As we touched on previously, KERI was built with scalability in mind. keripy strongly prefers asynchronous communications for scalability and is designed to handle out-of-order messaging. Even keripy and KERIA are both built on a powerful library for implementing hierarchical structured concurrency called hio.

As a result, most operations that you can perform with a Signify client are asynchronous. For example, when you create a managed identifier for a user, it will be in a pending state until it receives a threshold amount of witness receipts.

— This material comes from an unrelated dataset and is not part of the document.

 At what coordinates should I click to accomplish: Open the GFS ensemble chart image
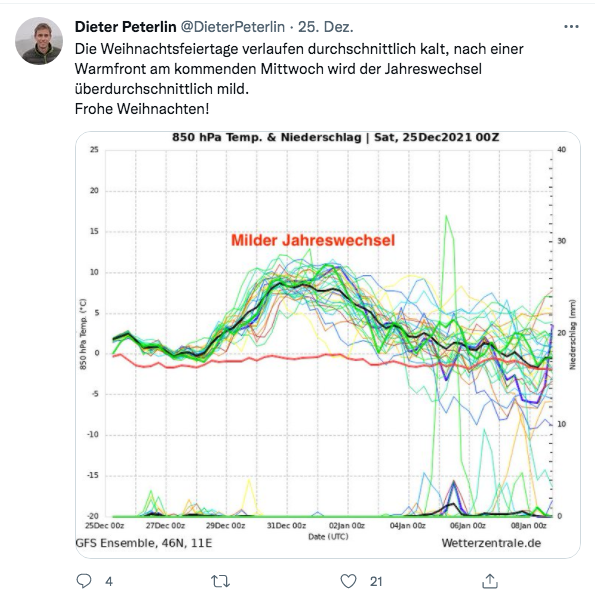tap(328, 345)
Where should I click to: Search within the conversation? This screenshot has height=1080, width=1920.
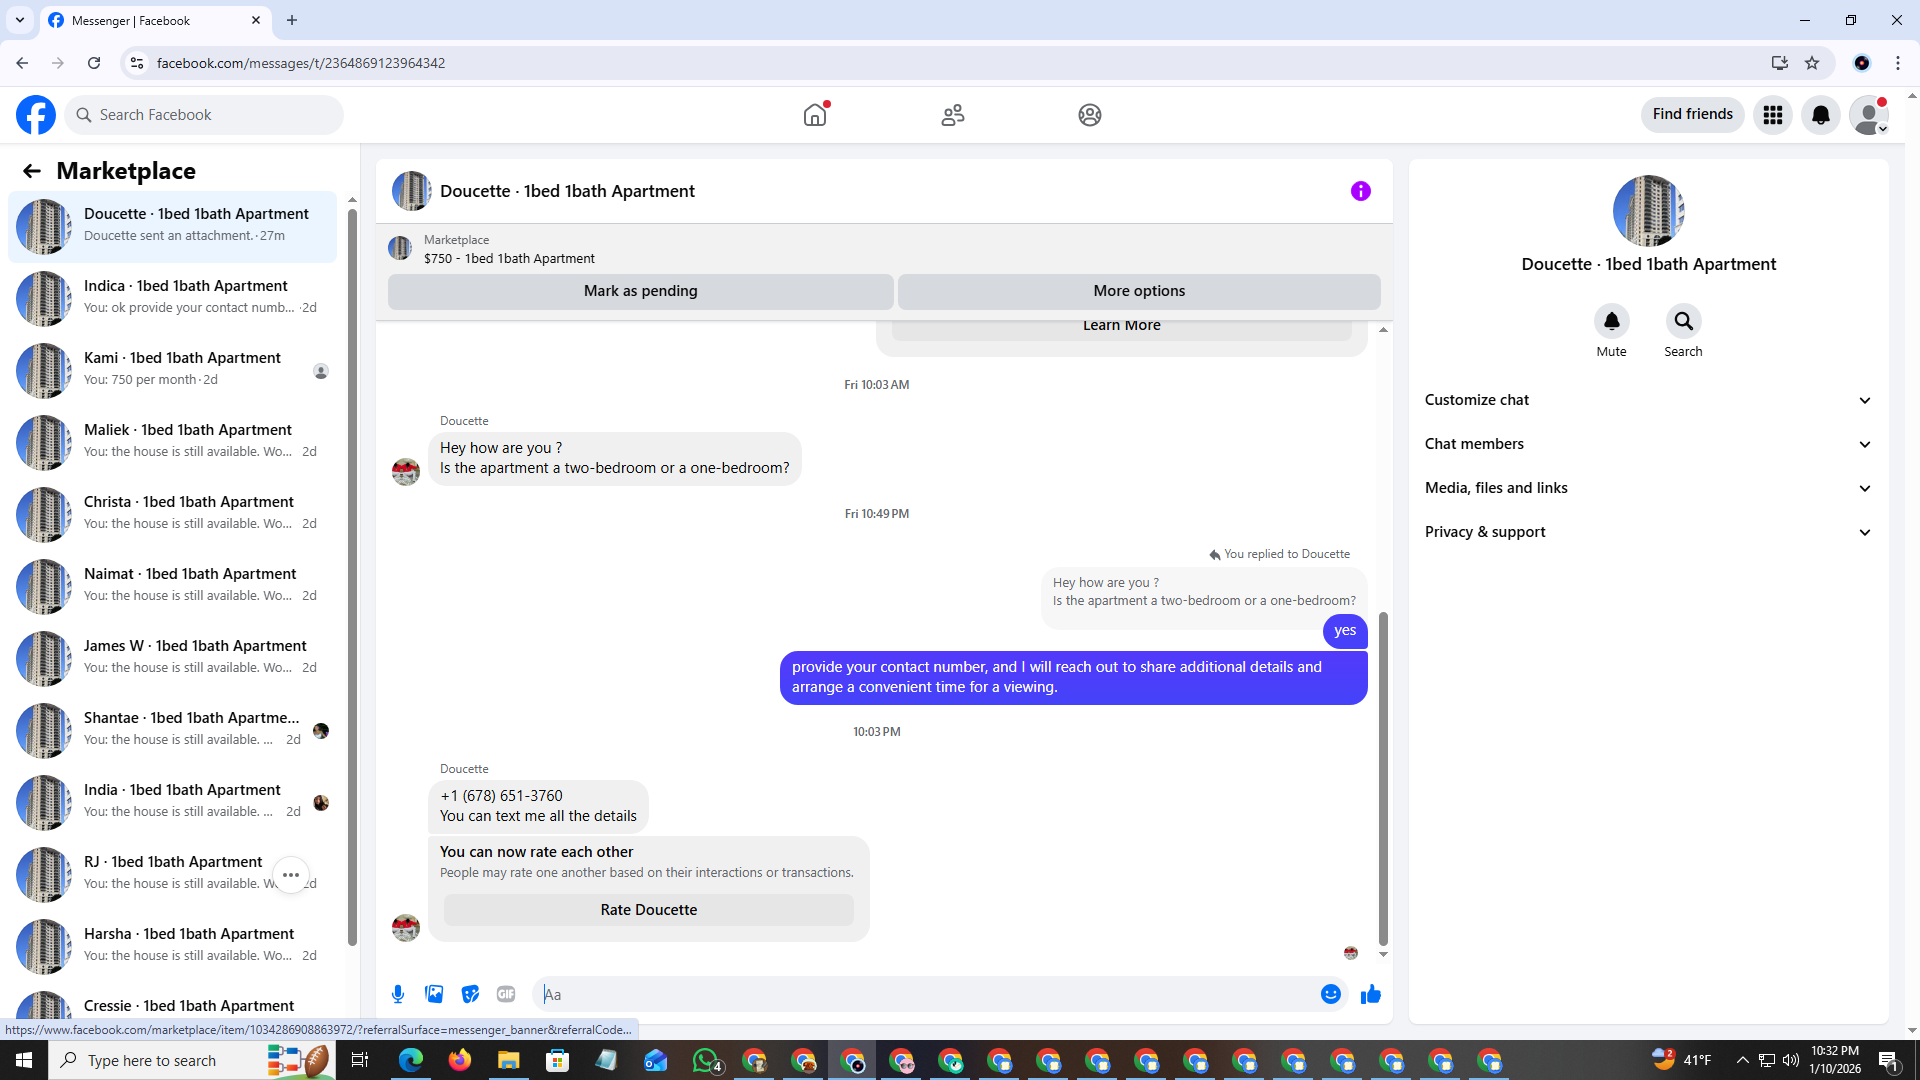pyautogui.click(x=1683, y=322)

const result = await client.identifiers().create(name, { toad: 2, wits: [ "BBilc4-L3tFUnfM_wJr4S4OJanAv_VmF_dJNN6vkf2Ha", "BLskRTInXnMxWaGqcpSyMgo0nYbalW99cGZESrz3zapM", "BIKKuvBwpmDVA4Ds-EpL5bt9OqPzWPja2LigFYZN2YfX", ] }); const operation = await result.op(); const complete = (await client.operations().get(operation.name)).done;

In the above example, we are using the GET /operations/{name} endpoint to check if a long running operation is complete.

⚠️

A complete operation can have succeeded or failed. In both cases, done will be true, so you should check if there is an error in the operation response as well.

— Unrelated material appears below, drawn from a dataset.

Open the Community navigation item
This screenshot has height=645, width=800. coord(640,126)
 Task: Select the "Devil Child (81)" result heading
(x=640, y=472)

Operations can be deleted afterwards if desired.

Dependencies

A long running operation can depend on another long running operation to be considered fully complete, which is embedded in the metadata.depends field. As it currently stands, an operation can be considered done before it’s dependency is done — detailed here.

Event Driven Approach

Continuous polling for operation completion itself isn’t quite so scalable. As a community, we intend to implement an event driven approach using server sent events. SSE is a lightweight approach that is native HTTP, and avoids the need to add extra infrastructure such as message brokers.